Highlights of the Order
- It is mandatory for political parties (at the Central and State election level) to upload on their website detailed information regarding individuals with pending criminal cases.
- It shall also include the nature of their offences, charges framed against them, the court concerned, case number, etc.
- Additionally, the political parties need to offer an explanation as to why candidates with pending criminal cases are selected as candidates in the first place.
- Thus the candidate’s ‘mere winnability at the polls’ shall not be the sole reason for handing over a ticket to the candidate to contest elections.
- The above information needs to be published in a local as well as a national newspaper as well as the parties’ social media handles.
- The information mandatorily to be published either within 48 hours of the selection of candidates or less than two weeks before the first date for filing of nominations, whichever is earlier.
- The political parties need to submit compliance reports with the Election Commission of India within 72 hours.
- If a political party fails to submit then the Election Commission shall bring such non-compliance by the political party concerned to the notice of the Supreme Court as being in contempt of this Court’s orders/directions.
Significance of the Order
- Over the last four general elections, there has been an alarming increase in the incidence of criminals in politics.

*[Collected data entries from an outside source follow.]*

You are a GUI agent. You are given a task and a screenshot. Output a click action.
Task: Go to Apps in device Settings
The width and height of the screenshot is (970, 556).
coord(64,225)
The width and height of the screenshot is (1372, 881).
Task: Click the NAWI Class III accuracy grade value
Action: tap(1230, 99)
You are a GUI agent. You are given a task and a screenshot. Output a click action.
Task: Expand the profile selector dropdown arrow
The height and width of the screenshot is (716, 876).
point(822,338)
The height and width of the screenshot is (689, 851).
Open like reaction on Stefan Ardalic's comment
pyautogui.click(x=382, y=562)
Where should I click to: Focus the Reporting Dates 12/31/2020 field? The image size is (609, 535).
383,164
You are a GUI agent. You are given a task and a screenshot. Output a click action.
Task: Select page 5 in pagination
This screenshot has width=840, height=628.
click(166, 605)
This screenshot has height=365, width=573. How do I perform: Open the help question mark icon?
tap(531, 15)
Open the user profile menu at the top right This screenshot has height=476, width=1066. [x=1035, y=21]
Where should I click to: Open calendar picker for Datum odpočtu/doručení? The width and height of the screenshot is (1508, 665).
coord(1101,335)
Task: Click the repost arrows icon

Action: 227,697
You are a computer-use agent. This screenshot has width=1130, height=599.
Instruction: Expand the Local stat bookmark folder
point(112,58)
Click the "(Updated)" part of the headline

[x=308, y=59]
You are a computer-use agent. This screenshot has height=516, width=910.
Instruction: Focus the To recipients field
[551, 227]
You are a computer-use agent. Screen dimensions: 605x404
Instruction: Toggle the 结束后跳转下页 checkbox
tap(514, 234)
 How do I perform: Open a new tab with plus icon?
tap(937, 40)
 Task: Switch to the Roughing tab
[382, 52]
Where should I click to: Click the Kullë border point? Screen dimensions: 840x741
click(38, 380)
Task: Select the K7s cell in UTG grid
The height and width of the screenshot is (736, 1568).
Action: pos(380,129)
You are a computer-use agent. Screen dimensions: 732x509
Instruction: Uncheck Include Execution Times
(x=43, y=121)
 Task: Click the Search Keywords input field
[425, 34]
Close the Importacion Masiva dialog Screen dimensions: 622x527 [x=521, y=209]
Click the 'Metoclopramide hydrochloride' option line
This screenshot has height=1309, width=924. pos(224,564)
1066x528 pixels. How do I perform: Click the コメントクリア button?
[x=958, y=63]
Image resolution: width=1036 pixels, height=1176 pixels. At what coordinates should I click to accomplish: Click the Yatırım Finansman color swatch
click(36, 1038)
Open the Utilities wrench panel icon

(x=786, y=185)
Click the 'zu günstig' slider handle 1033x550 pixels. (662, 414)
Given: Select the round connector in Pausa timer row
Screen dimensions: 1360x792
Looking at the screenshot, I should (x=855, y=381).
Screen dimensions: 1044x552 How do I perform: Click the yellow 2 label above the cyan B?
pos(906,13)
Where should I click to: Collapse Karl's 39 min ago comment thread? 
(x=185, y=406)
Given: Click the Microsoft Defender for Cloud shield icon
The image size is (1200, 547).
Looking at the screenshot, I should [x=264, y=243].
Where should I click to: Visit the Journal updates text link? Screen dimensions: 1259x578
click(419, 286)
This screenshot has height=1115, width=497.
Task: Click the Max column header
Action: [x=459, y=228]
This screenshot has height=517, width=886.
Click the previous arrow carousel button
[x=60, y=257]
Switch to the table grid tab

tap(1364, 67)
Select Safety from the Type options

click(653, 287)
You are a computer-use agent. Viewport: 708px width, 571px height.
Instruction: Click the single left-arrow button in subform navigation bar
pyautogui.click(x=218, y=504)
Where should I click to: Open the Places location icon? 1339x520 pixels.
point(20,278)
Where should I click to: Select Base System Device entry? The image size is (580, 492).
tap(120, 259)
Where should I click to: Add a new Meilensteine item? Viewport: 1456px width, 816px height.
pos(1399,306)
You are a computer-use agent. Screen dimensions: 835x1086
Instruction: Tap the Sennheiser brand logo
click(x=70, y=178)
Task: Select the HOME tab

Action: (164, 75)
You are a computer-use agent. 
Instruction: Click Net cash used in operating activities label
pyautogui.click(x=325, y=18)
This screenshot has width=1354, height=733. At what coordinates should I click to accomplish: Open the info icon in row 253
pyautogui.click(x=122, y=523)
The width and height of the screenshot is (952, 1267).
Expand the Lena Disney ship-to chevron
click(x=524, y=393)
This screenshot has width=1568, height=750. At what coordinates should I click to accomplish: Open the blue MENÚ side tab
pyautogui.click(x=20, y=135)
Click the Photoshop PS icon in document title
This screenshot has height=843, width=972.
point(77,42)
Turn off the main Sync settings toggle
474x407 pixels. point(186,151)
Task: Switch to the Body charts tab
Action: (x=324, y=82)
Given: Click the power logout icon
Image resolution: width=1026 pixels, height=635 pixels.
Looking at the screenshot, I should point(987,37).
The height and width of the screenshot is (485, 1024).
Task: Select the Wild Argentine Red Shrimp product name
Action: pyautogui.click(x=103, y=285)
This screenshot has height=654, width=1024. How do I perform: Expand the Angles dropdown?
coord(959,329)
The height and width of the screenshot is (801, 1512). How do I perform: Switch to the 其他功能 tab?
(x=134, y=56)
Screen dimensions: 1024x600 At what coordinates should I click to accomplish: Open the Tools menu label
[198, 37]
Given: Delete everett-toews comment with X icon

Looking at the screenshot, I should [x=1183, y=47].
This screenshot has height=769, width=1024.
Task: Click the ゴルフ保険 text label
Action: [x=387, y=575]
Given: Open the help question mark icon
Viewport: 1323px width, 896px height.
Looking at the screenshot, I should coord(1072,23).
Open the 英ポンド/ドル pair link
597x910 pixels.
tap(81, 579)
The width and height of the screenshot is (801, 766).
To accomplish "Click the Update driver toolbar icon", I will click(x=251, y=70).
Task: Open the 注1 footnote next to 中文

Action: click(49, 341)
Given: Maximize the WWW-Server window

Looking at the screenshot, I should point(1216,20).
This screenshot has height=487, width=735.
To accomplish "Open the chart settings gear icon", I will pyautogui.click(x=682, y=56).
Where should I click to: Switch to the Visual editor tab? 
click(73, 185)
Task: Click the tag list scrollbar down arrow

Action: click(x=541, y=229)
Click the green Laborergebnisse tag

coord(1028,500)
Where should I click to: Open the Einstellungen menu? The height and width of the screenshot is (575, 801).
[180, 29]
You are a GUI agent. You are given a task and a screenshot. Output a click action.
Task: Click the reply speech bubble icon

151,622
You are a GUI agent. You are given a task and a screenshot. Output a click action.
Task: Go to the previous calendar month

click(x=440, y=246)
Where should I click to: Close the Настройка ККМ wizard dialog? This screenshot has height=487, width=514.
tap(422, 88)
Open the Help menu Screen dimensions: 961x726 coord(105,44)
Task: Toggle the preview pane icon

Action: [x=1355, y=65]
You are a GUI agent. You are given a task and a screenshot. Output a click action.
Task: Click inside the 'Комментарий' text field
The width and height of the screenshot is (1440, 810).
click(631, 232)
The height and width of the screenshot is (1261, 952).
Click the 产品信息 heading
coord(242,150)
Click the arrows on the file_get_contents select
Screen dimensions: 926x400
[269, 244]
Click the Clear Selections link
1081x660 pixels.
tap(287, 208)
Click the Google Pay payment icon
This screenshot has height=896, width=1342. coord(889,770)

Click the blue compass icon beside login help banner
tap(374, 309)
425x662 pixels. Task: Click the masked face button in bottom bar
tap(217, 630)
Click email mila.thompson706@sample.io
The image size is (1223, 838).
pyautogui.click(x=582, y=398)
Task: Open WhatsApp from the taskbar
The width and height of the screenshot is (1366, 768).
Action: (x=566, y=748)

The increasing criminalisation of politics threatens the law-making process and thus lawmakers should be above any kind of serious criminal allegation.
- In 2004, 24% of the Members of Parliament (MPs) had criminal cases pending against them. This number has increased to 43% of MPs in 2019.
- The direction of SC to legislate parliamentary legislation to curb criminalisation of politics may help to deliver constitutional governance.